YOUR ASSIGNMENT
Beginning with the first line of the data below, reproduce every line unchanged, ending with the line that holds "Task: Click the NISA blue tag".

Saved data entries
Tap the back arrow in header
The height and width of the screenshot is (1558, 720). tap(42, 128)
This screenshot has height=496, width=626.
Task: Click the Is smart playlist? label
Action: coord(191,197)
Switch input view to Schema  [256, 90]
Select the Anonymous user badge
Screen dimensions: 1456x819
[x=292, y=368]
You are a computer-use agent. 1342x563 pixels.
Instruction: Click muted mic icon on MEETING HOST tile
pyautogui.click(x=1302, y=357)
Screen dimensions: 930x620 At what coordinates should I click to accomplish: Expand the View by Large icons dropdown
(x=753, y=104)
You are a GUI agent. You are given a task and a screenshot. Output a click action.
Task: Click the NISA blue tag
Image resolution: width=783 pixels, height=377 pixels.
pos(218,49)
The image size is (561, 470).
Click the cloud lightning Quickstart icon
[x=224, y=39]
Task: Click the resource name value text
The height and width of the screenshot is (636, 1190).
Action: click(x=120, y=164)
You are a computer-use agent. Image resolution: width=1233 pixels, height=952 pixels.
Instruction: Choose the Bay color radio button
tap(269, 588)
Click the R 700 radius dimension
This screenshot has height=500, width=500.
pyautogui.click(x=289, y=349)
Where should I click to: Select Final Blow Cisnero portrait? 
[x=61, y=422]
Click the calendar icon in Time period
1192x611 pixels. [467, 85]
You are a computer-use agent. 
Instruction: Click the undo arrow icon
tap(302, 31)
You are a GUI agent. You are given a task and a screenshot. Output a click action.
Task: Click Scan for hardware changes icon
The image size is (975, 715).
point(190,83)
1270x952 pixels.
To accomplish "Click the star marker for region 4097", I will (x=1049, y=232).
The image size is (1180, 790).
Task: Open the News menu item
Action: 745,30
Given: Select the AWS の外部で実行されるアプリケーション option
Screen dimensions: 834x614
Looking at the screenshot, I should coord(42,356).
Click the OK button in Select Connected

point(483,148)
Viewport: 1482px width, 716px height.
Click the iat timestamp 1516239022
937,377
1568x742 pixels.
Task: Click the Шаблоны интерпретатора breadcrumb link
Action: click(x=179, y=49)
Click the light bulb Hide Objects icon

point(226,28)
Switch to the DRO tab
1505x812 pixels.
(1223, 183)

ANSWER BOX
Tap the back arrow in header
The height and width of the screenshot is (1558, 720). tap(42, 128)
This screenshot has height=496, width=626.
Task: Click the Is smart playlist? label
Action: coord(191,197)
Switch input view to Schema  [256, 90]
Select the Anonymous user badge
Screen dimensions: 1456x819
[x=292, y=368]
You are a computer-use agent. 1342x563 pixels.
Instruction: Click muted mic icon on MEETING HOST tile
pyautogui.click(x=1302, y=357)
Screen dimensions: 930x620 At what coordinates should I click to accomplish: Expand the View by Large icons dropdown
(x=753, y=104)
You are a GUI agent. You are given a task and a screenshot. Output a click action.
Task: Click the NISA blue tag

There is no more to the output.